I’ve seen far too many articles about “bathing suit confidence” this year. They go one of two ways:
1. Get your fat lazy ass out of that armchair and get rid of the muffin top you disgusting cow!!! (choose your poison: cleansing, exercise, liposuction, lotions & potions, self tanner, prayer.)
2. Love and accept yourself! (but just enough to buy a swimsuit that will cover you to your knees, hold your ample bosoms in a vise-like grip and shoot colorful laser beams into the sky to detract attention away from your perturbing post-baby pooch.)
So here’s the thing. I’m going to ask a favor of you this summer. If you hang out with me, just shut up already.
Quit talking about your body. I don’t care if you’re ripped or roly poly. Really, I don’t. I think you are every bit as gorgeous as my great aunt and her friends, but if you’re talking about your ass, I suspect your are a whole lot less happy and you are now making me unhappy too, by going on about it.
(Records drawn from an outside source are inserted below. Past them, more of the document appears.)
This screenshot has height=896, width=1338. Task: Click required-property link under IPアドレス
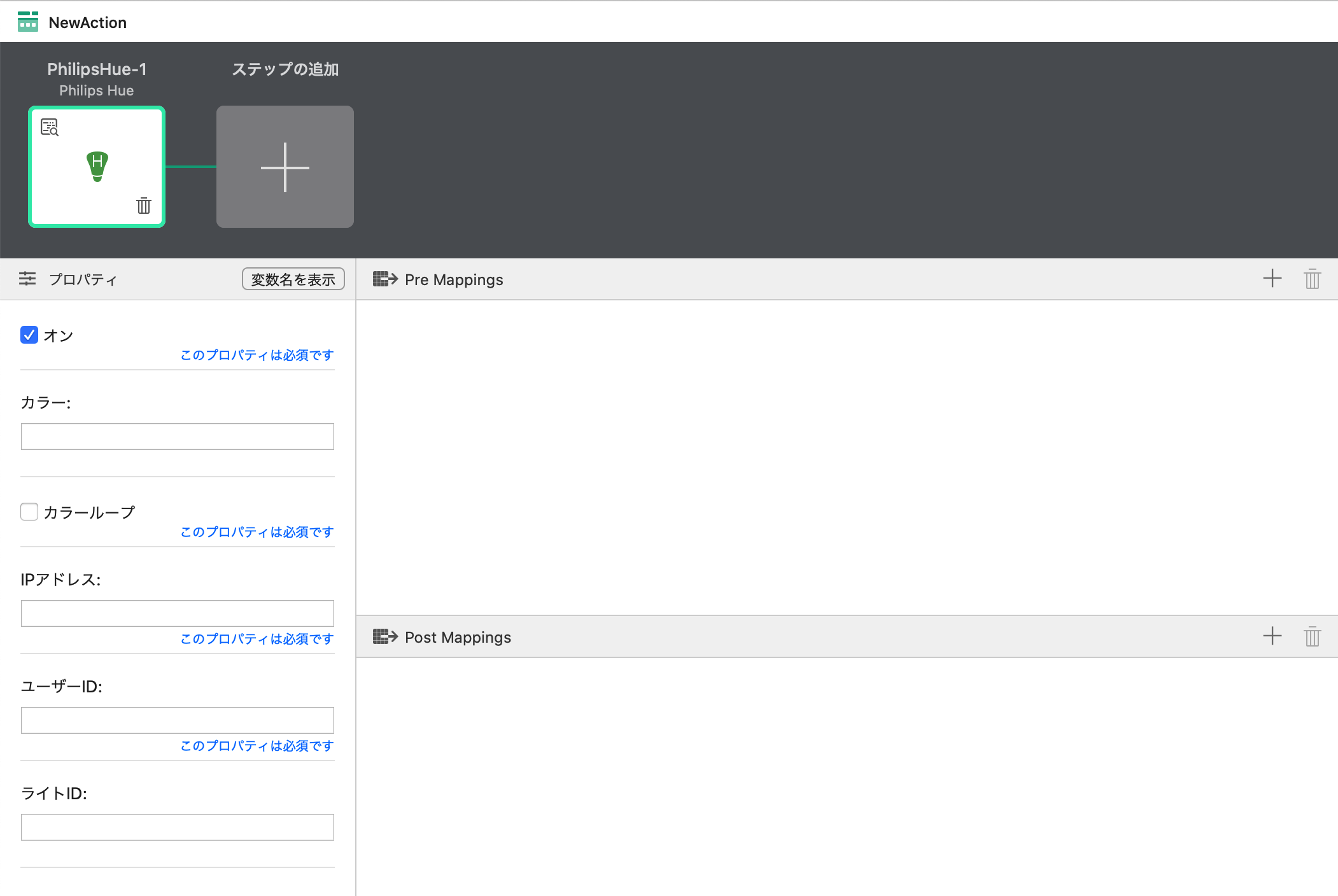click(257, 639)
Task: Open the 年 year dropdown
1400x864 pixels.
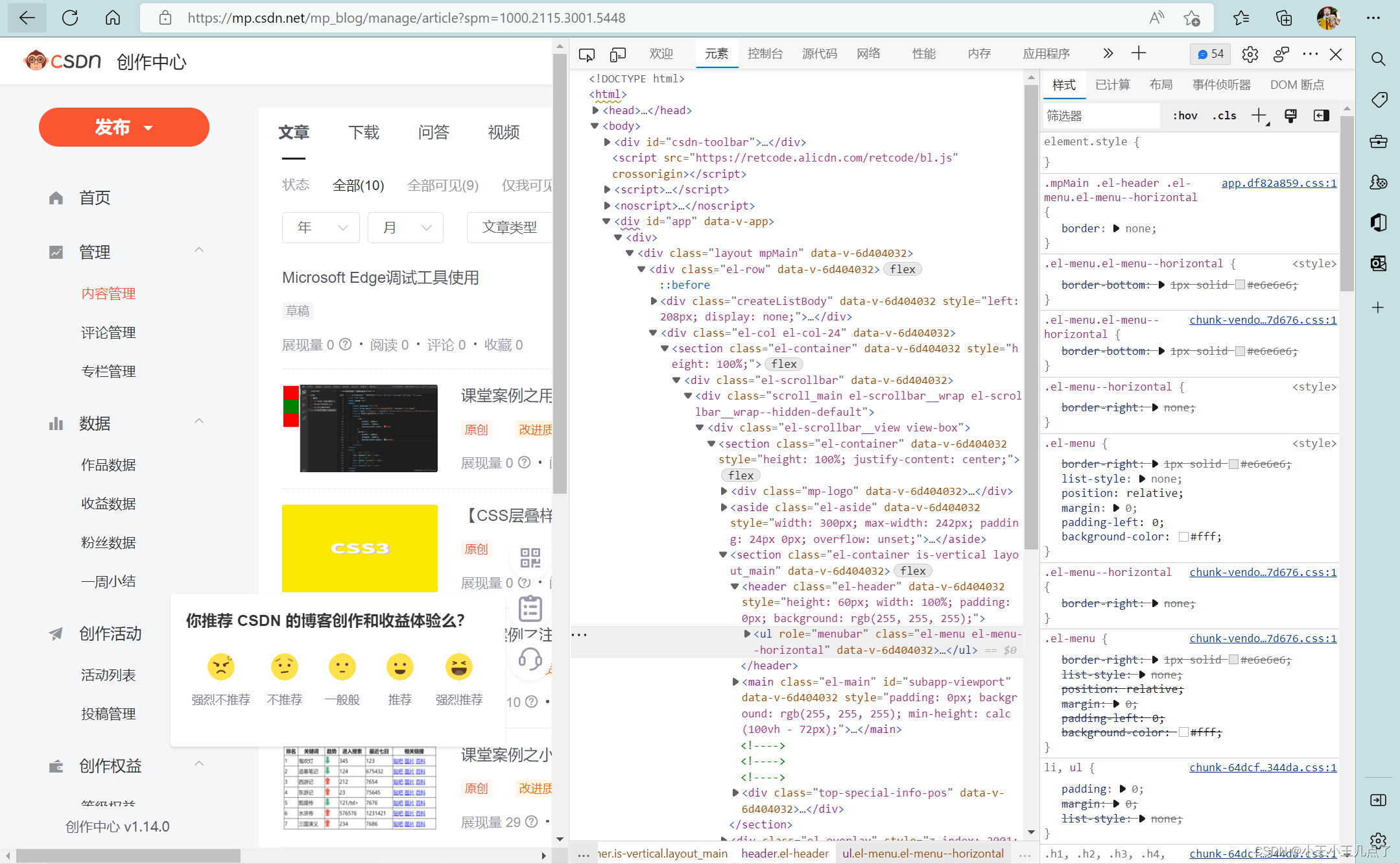Action: (x=321, y=228)
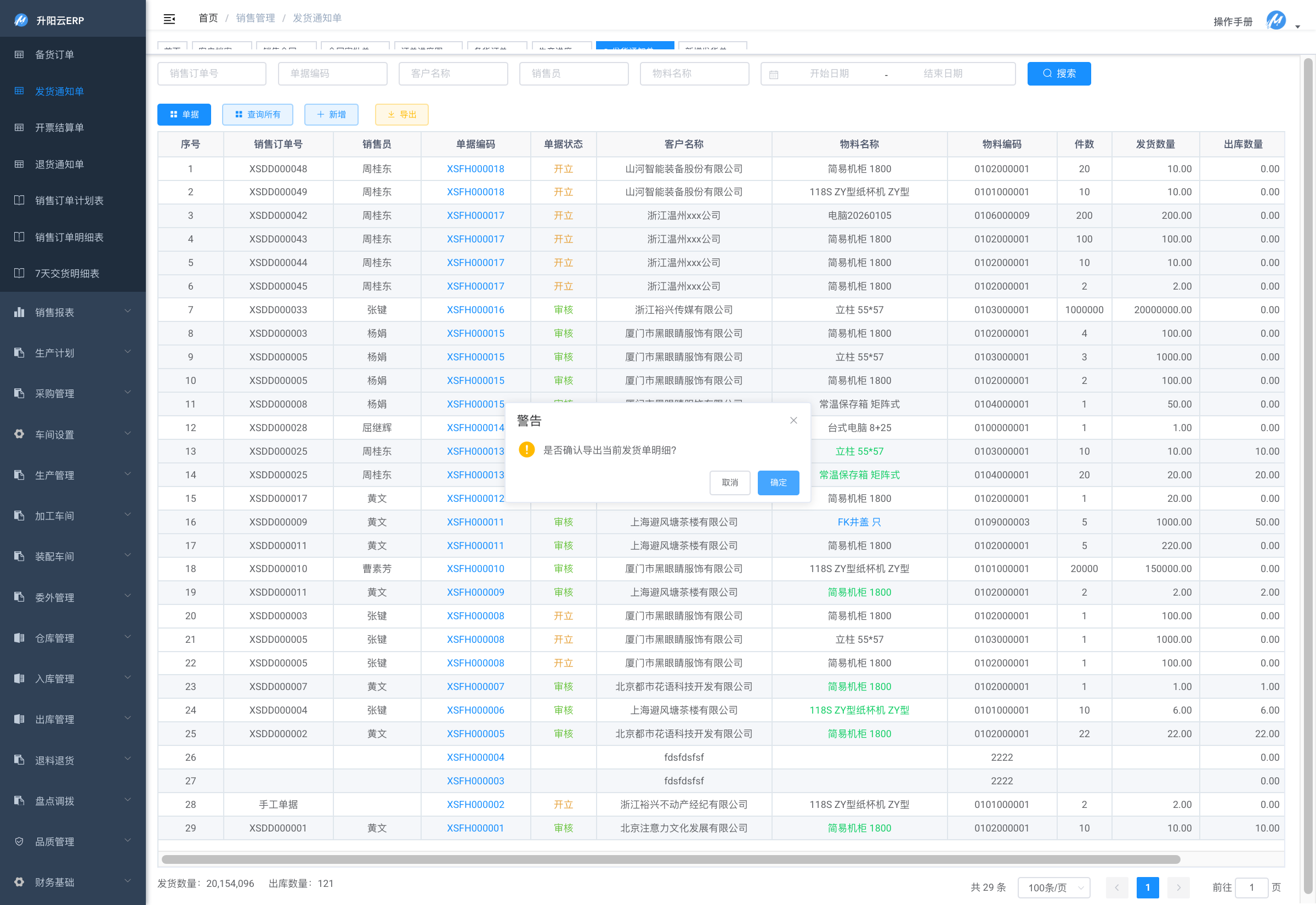This screenshot has height=905, width=1316.
Task: Click the calendar icon in date range
Action: (x=774, y=74)
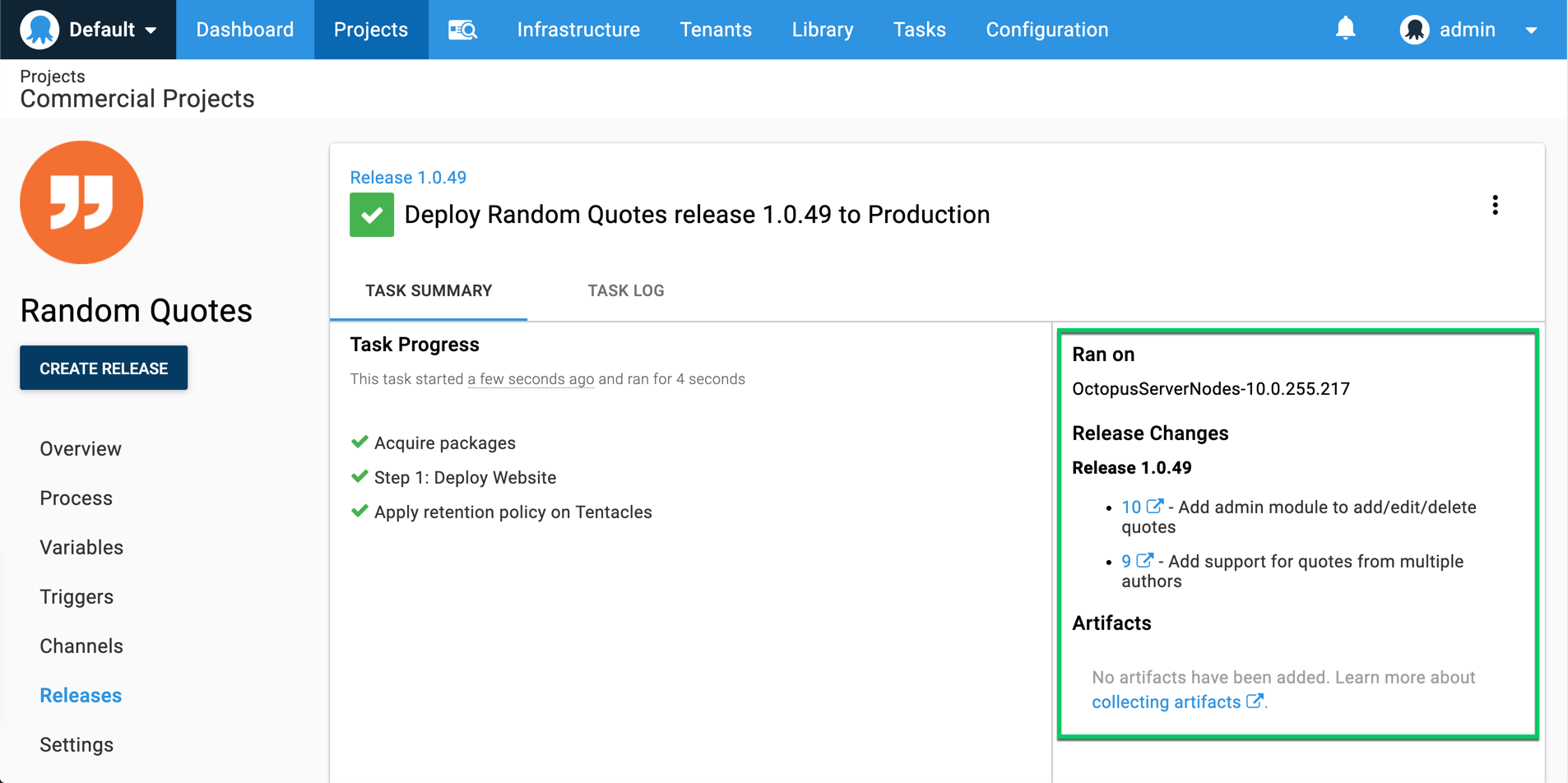This screenshot has height=783, width=1568.
Task: Click the underlined text a few seconds ago
Action: [531, 378]
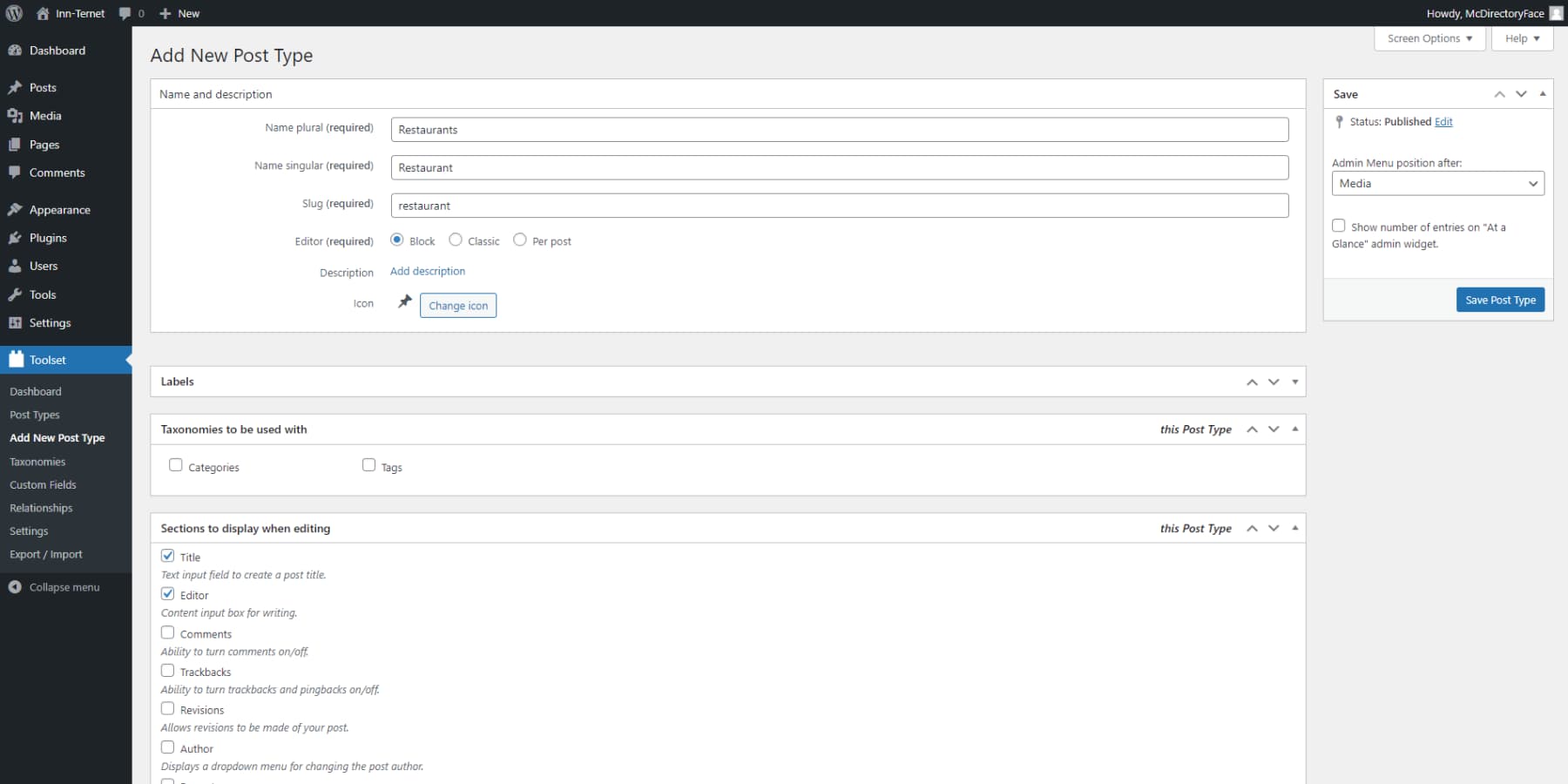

I never noticed your saddlebags or your love handles or your inner thigh pudge till you described it in detail to me, and told me about how it’s ruining your life. More like ruling your life as you plan everything else around your schemes to hide, correct and remove pieces of yourself.
That’s probably what my great aunt would have thought too, by the way. She would have thought, huh, she really needs to get a life.
Feel free to judge me for not judging you, if you get a spare moment off from judging yourself.
Look dude, I know it’s hard. I live in the same society as you. I struggle too. But the above photo helps me, so maybe looking at it will help too. Do me a favor and show it to your daughters too, if you have any. I’m showing it to mine.
Note: I am not a small person. My body looks nothing like a VS model’s. But it does look a little like some of the girls above. Real. I can deal.
So thanks Aunt Honey. Thanks to you and the reality check of this photo. I’m not going to waste any more time convincing anyone of how un-perfect my ass is this summer. I’ll get in the pool without dragging my towel with me to the stairs. I’m not even going to bother to obsess about bikini bottoms vs boy shorts. Comfort and decency are the looks I’m embracing. I think they will look sexy on me no matter what shape they take.
And if they don’t, no worries. I’m pretty sure everyone else will be too busy worrying about their own asses to pay attention to mine.